▸ **AUFGABEN**
1/ Unter welcher Drucksache liegt laut Textauszug der Änderungsantrag der Fraktion DIE LINKE vor?
2/ Nenne alle Drucksachennummern, die im Textauszug genannt werden.
3/ Gib anhand des Textauszugs an, auf welche Rechtsgrundlagen sich der Antrag der Landesregierung zur Zustimmung des Landtages beim Waldtausch der Landesforstanstalt stützt.

▸ **TEXTAUSZUG**
╭──

Protokoll der Sitzung vom 29.05.2013

Ich rufe auf den Tagesordnungspunkt 9: Beratung des Antrages der Landesregierung – Zustimmung des Landtages gemäß § 8 Absatz 5 Landesforstanstaltserrichtungsgesetz, §§ 63 Absatz 1 und 64 Absatz 1 Landeshaushaltsordnung und § 12 Absatz 2 des Haushaltsgesetzes 2012 und 2013, hier: Waldtausch der Landesforstanstalt Mecklenburg-Vorpommern, Drucksache 6/1475, hierzu Beschlussempfehlung und Bericht des Agrarausschusses, Drucksache 6/1930, in Verbindung mit Beratung des Antrages der Fraktion BÜNDNIS 90/DIE GRÜNEN – Risiken von Waldtausch prüfen, Drucksache 6/1897. Hierzu liegt Ihnen ein Änderungsantrag der Fraktion DIE LINKE auf Drucksache 6/1933 vor.

╰──

▸ **DATENBLOCK**
╭──

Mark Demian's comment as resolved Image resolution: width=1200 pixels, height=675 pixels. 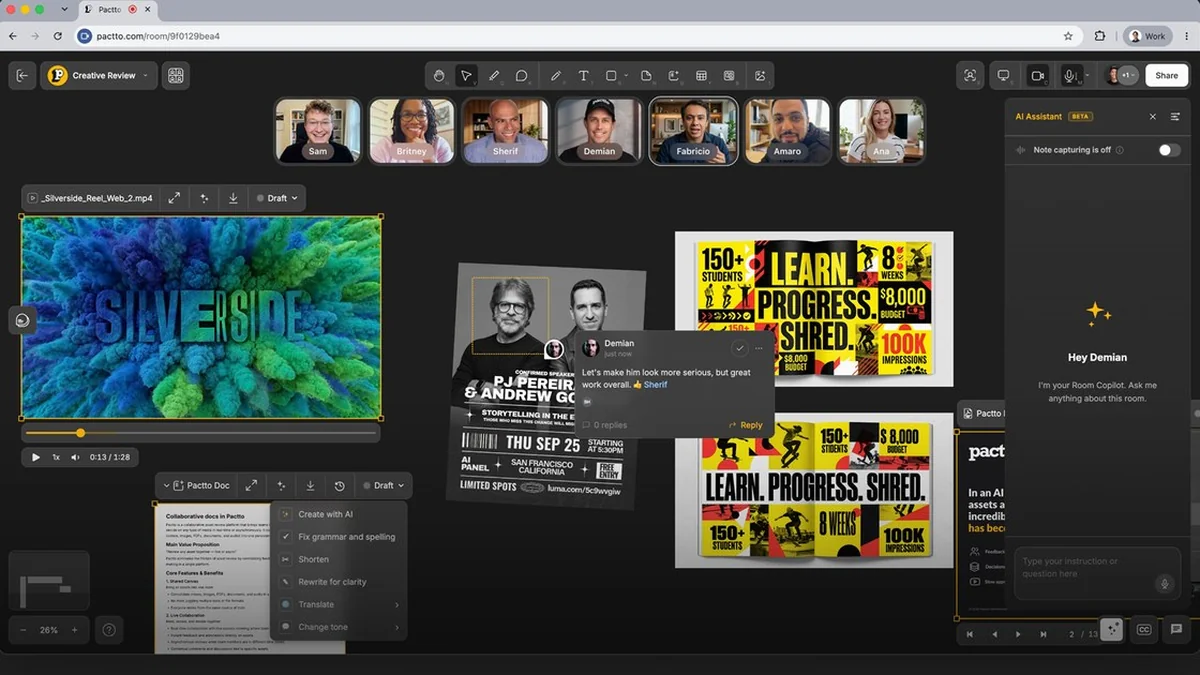(x=739, y=348)
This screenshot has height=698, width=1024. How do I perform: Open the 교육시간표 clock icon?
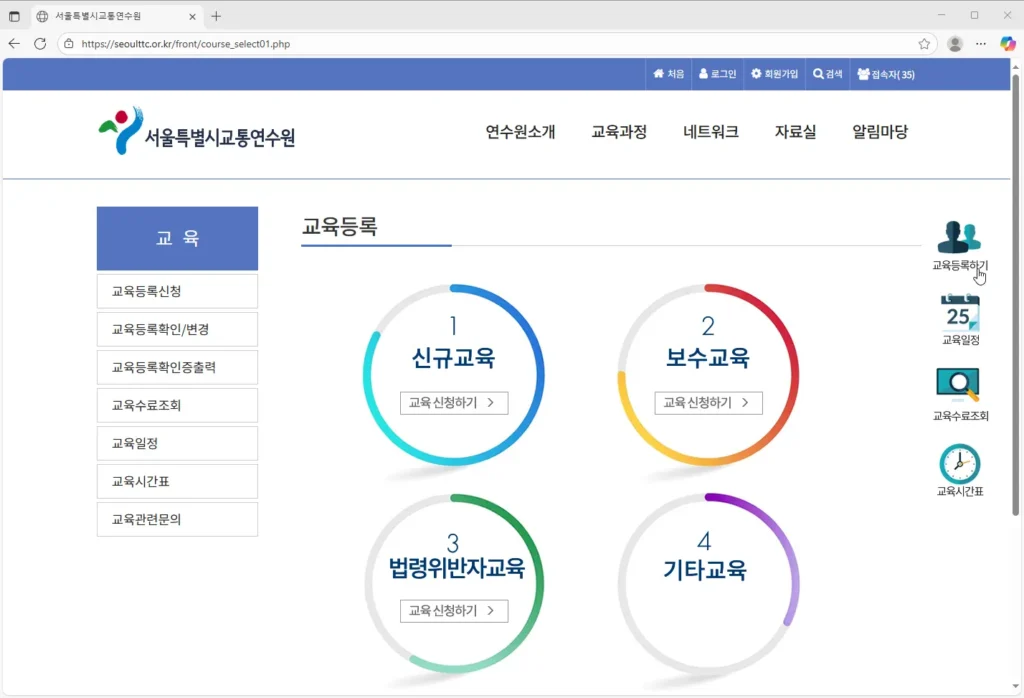tap(960, 464)
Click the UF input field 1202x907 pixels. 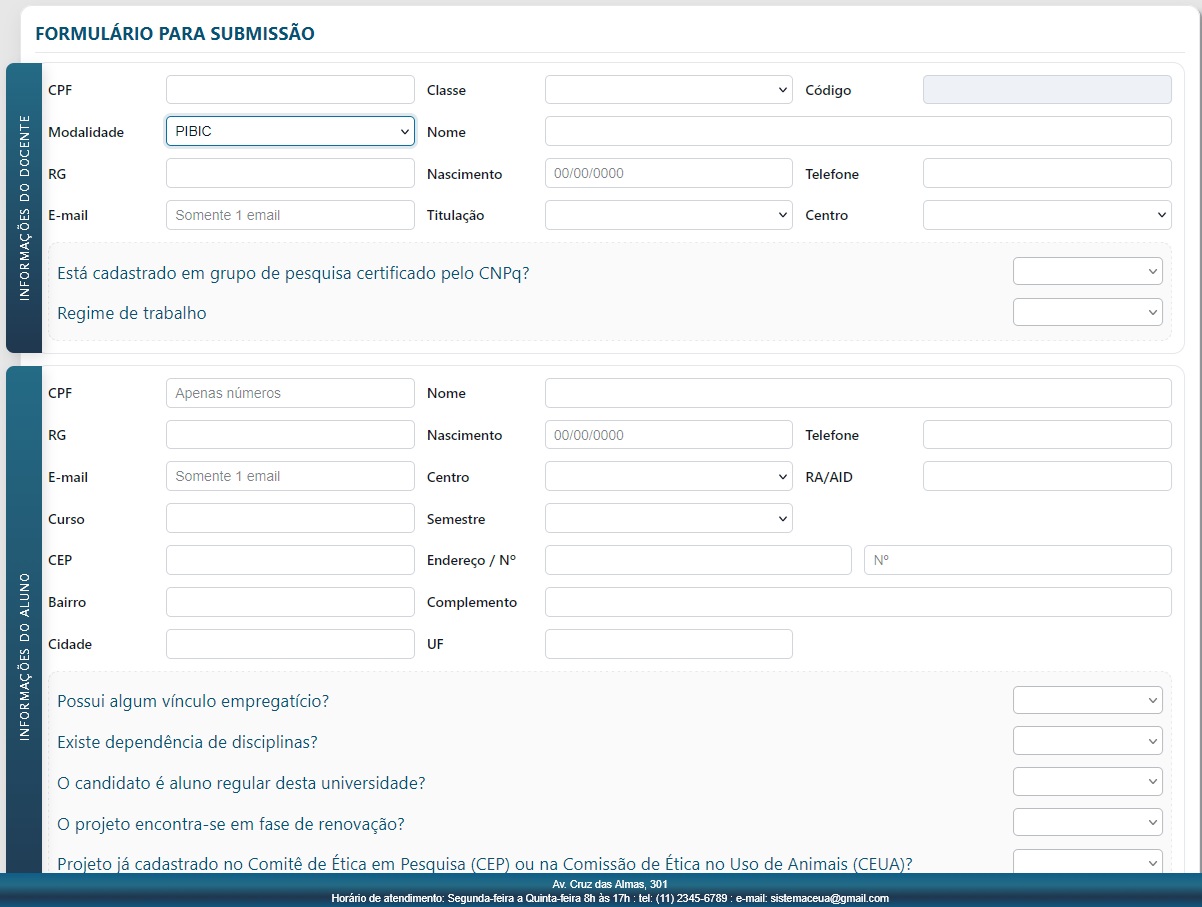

╰──

▸ **SCHRIFTLICHE ANTWORTEN**
1/ Drucksache 6/1933.

2/ 6/1475, 6/1930, 6/1897, 6/1933

3/ Die Zustimmung des Landtages wird gemäß § 8 Absatz 5 Landesforstanstaltserrichtungsgesetz, §§ 63 Absatz 1 und 64 Absatz 1 Landeshaushaltsordnung sowie § 12 Absatz 2 des Haushaltsgesetzes 2012 und 2013 beantragt.